Another therapeutic possibility for orexin excitation has arisen within the literature on administering the branched-chain amino acids (BCAAs), leucine, isoleucine, and valine. In brief, therapeutic interest in this trio began in the early 1970s when they were reported to reduce the muscle protein catabolism of chronic inflammation [164]. Therefore, BCAAs began to be investigated for possible utility to treat burns, sepsis, and trauma. Their popularity as an uncontrolled over-the-counter diet supplement at least minimizes toxicity concerns, as does a two-year trial in about 650 patients with liver cirrhosis [165]. As recently discussed [166], the scientific challenge has been to integrate various leads and identify a precise focus for BCAA research beyond making itself generally useful by generating more protein. A recent report of oral BCAAs activating orexigenic neurons and also ameliorating sleep fragmentation observed in TBI mice [167] may have provided such a focus. An improvement in power spectral density, which quantifies the strength of electroencephalography (EEG) signals, was also induced by this BCAA therapy. Previous data from this group on BCAAs improving an index of synaptic deficiency in TBI mice [168] is consistent with orexin being required for effective long-term potentiation, as discussed above [142‐144].

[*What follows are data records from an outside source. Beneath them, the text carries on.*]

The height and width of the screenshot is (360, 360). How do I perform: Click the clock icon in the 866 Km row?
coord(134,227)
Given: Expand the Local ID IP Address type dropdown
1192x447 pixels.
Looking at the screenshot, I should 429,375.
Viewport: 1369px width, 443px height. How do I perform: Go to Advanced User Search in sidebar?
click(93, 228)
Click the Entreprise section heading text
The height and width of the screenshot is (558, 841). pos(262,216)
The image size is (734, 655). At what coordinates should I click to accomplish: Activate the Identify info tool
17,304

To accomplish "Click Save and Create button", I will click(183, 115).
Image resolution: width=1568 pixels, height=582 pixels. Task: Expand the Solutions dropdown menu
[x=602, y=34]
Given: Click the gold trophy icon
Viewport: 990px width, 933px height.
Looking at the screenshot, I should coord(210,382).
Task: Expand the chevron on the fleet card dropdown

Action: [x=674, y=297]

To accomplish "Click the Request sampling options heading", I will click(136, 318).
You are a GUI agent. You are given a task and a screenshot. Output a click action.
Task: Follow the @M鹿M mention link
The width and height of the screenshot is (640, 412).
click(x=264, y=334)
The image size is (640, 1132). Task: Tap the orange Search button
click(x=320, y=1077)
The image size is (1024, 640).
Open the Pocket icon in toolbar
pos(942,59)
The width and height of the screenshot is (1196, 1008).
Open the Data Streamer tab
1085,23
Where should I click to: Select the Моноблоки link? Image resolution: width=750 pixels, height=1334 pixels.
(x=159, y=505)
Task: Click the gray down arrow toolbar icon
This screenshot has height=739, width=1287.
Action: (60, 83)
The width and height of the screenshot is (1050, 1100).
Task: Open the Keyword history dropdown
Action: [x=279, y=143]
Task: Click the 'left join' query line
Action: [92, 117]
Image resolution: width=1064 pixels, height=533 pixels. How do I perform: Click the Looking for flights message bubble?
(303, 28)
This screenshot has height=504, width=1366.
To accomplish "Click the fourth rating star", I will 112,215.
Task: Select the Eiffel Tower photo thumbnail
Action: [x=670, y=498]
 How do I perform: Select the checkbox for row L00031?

Developing orexin antagonists to treat insomnia is an active research field [169]. Clearly, a pressing need exists for a specific orexin agonist, or mimetic, small enough to allow its subcutaneous injection because it passes the blood-brain barrier, allowing subcutaneous injection, as do the GLP-1 mimetics. Such a molecule has potential for treating the inflammatory brain states discussed previously, including TBI, AD, PD, and the encephalopathies of sepsis, AIDS, influenza and malaria, as well as narcolepsy and alcohol toxicity (see [170]). The principle has been demonstrated in very different systems that allow orexin to enter the CSF: intranasal orexin, alleviating cognitive deficits produced by loss of sleep in nonhuman primates [171] and human narcolepsy [172]; i.c.v. administration in an experimental model to treat the severe fatigue that can persist for months or years after chemotherapy [116], and, by the same route, administration to produce arousal effects on acute alcohol intoxication-induced coma in rats [170]. This is not unexpected, since orexin is associated with the regulation of stress, depression, and reward in alcohol dependence [173]. Hence, an orexin mimetic could be a useful addition to anti-TNF agents and GLP-1 mimetics for treating the excessive sleep and coma in inflammatory brain states, as well as their cognitive dimension. A recent orexin-replacing ‘designer drug’ provides a promising approach [174].

This review argues the case that, as with other manifestations of inflammatory disease, pathological unconsciousness arises from distortions of the same cytokine and neuropeptide pathways that govern normal sleep. Specifically, the sleep aberrations seen in inflammatory illnesses, ranging from sickness behavior through daytime sleepiness to coma, have a common biological background involving increased inflammatory cytokines and consequent insulin resistance and orexin reduction. The logic of this literature reasons the relevance of anti-TNF agents and GLP-1 mimetics in treating these sleep aberrations, as well as the desirability of developing orexin mimetics for the purpose (Figure 1).